Dead Of Winter (Willis/Carter #1)(37)
‘Carmichael moved the bodies.’
‘He moved Sophie, not Louise.’
‘He definitely touched her. They died face up and they were found that way but there was movement in between. The blood had shifted a little and then rolled back to settle down the back, buttocks and calves.’
‘But Carmichael arrived long after they were dead. Lividity settles after six to eight hours, doesn’t it?’
‘We only have Carmichael’s word that he wasn’t there before.’
‘What about the cross-contamination between the women? It says in the report that the women had each other’s DNA on their bodies: skin cells, blood, hair on their backs? How can you explain that?’
‘Natural if they’d been sharing the house. They could have lain on the same blanket. Look . . . procedures let us down that day. We cannot be sure it wasn’t a basic mistake made at the crime scene or when the samples were taken from the bodies.’
‘You took the samples, didn’t you, Doctor?’
‘I did but I wasn’t responsible for ensuring that the bodies arrived to me in the condition they should have been. It’s possible they were contaminated at the scene. And Carmichael cannot be trusted to recall what he did accurately.’
‘And Carmichael’s DNA?’
‘That was there in abundance. His handprints, his sweat, his saliva on his wife’s hands, his kid’s face.’
‘But semen. If he raped her? How long can semen last?’
‘In a dead body? Two weeks.’
‘And in a live body?’
‘They are swimming about alive, motile, for four to six hours, then they begin to lose bits of themselves: first the tails drop off, then the heads. You can still find heads and tails in the vagina for up to seven days, in the rectum two or three days and in the mouth less than twenty-four hours.’
‘Did you find motile sperm from Carmichael?’
‘No. His were fragmented sperm.’
‘So Carmichael had sex with his wife a few days before she was murdered.’
‘Probably within the week but not within that forty-eight-hour period. Nothing can be exact. Except he could have used a condom when he raped her. We found tissue tearing around her mouth which indicates that she was forced to perform fellatio, but all traces of spermatozoa in her mouth had been destroyed.’
‘Was his DNA on Chrissie Newton?’
‘Yes, it was. Under the palm of her hand there was his sweat.’
‘But she wasn’t raped?’
‘No.’
‘I can’t see him as a rapist, Doctor.’
‘Rape is a common tool of warfare, remember. He might have done it before, might have been ordered to. What if he wasn’t even in a state to recognize his wife and child? PTSD could have done that to him. You say he told you he was feeling self-destructive, that’s why he had the affair. How much more self-destructive can you get than killing the people you love and that love you?’
‘So if we say it was Carmichael . . . just say . . . he raped his own wife and killed his child. But he didn’t rape the woman he cared least about? Do you think he could have cared for her?
‘It’s possible.’
‘If Chrissie was targeted then it could have something to do with her father. Do you know James Martingale personally?’

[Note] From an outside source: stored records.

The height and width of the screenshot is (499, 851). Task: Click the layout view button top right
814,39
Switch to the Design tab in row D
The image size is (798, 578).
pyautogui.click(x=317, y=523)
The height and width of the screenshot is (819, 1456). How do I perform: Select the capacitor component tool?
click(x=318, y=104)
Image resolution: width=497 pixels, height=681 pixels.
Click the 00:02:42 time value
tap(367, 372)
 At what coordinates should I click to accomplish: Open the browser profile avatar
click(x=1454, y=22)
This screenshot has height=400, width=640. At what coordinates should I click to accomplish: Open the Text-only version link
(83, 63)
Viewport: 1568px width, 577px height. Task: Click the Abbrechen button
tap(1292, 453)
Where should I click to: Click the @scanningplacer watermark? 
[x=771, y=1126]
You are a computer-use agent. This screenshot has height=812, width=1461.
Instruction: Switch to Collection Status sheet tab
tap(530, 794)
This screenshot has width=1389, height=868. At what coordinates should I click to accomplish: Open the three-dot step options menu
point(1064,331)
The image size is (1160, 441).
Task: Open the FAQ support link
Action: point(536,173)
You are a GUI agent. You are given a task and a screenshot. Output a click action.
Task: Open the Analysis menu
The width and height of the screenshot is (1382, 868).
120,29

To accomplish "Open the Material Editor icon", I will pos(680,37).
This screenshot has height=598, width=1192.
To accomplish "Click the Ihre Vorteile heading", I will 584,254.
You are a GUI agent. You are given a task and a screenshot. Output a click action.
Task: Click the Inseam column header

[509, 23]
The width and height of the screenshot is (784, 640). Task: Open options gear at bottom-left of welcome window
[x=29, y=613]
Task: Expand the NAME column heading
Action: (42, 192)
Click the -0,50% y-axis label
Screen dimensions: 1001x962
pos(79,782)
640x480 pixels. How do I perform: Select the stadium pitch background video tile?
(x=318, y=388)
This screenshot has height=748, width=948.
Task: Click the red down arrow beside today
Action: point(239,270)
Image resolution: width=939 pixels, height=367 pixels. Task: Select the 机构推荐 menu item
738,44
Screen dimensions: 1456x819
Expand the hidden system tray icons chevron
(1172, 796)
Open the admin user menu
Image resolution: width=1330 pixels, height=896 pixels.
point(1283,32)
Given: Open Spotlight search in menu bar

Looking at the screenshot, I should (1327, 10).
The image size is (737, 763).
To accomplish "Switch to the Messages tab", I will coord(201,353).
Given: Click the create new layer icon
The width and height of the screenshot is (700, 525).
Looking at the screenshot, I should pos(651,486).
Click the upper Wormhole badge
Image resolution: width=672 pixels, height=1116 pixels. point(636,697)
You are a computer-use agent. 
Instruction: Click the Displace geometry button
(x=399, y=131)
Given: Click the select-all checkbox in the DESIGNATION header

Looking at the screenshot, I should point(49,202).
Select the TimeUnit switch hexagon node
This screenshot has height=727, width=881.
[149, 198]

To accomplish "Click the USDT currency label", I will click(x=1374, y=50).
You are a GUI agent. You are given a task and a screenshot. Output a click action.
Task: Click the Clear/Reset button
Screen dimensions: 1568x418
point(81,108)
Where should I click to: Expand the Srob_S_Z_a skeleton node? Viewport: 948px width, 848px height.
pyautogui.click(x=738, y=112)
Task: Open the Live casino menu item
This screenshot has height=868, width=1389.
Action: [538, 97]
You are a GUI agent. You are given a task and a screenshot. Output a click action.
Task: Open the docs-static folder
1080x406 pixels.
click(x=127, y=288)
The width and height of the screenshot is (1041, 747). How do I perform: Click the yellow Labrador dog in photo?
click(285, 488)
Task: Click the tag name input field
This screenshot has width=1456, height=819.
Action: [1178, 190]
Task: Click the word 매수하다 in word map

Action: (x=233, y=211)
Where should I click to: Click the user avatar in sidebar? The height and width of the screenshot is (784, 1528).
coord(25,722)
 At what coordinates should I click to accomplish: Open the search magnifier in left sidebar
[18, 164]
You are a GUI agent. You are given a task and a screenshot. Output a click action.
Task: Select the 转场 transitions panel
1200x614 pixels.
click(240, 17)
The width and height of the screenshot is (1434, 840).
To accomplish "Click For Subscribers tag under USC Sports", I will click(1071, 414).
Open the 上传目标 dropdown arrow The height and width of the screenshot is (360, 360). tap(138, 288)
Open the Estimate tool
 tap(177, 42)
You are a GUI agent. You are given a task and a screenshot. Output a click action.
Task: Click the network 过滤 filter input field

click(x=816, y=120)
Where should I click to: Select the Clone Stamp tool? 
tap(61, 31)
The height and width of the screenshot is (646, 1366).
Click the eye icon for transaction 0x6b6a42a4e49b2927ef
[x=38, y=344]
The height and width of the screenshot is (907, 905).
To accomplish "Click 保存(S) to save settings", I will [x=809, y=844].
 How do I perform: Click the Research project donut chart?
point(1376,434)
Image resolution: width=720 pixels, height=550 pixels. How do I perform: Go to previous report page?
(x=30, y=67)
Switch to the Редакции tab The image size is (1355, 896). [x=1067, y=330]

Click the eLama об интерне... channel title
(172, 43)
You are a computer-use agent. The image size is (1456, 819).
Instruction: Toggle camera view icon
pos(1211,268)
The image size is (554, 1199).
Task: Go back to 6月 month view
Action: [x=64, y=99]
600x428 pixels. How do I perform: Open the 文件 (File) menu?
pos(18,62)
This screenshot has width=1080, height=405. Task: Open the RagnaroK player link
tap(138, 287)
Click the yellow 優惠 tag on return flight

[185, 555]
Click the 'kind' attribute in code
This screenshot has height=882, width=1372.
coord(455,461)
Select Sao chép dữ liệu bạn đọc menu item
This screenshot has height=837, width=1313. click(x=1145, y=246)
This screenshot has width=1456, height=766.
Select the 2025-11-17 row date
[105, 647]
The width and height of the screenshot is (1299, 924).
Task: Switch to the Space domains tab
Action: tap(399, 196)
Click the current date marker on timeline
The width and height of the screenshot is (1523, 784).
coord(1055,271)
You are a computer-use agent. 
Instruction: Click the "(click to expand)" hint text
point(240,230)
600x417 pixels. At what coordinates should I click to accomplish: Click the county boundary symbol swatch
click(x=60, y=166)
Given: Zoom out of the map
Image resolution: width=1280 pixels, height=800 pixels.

‘I have met him a few times.’ Harding studied Ebony’s face. Ebony felt her bristling. ‘I’ve done the odd bit of private work but it’s not me . . . sucking fat out of one end to inject in the other. My ex, Simon, works for him. Have you been to see Mr Martingale?’
‘Yes. Carter and I went to the hospital to see him.’
‘What did you think of him?’
‘Nothing like a mad professor type, is he? He’s suave, sophisticated, sort of aloof.’
‘He’s a megalomaniac, but then you have to be to achieve what he has. He is God in his field and he’s managed to make millions out of it. You have to admire that. He gives a lot away to charity, as I’m sure you know. I wouldn’t have a lot of this expensive equipment if it wasn’t for his generosity. But as a father he failed spectacularly.’
‘I re-read Martingale’s statement . . . He wasn’t in the country at the time of the murders: he was working in his hospital in Poland.’
‘James Martingale was never here for Chrissie, dead or alive. As I say, I think he failed her spectacularly; he just didn’t exist for her. He left her in the hands of a woman with extreme mental illness . . . who needed to take vast quantities of medication to get through a day without killing herself or someone else; he left her to fend for herself. Thank God he also left her with enough money that she could board for the whole of her school life; then go far away to a university in Scotland. But as you know, you can’t keep on about it; it was a shit childhood . . . get over it . . . move on . . . Christ knows you did, didn’t you?’
As Ebony walked back to Fletcher House she mulled it over. Ebony shouldn’t mind Harding being blunt. She was blunt herself. Harding seemed to be offering a friendly hand, albeit in her usual awkward way. Ebony had to accept that her life was out there for the world to Google, but she didn’t have to like it. Everyone knew about the case of the serving officer whose mad mother had killed her partner; stabbed him how many times exactly? Everyone knew that her own daughter had arrested her.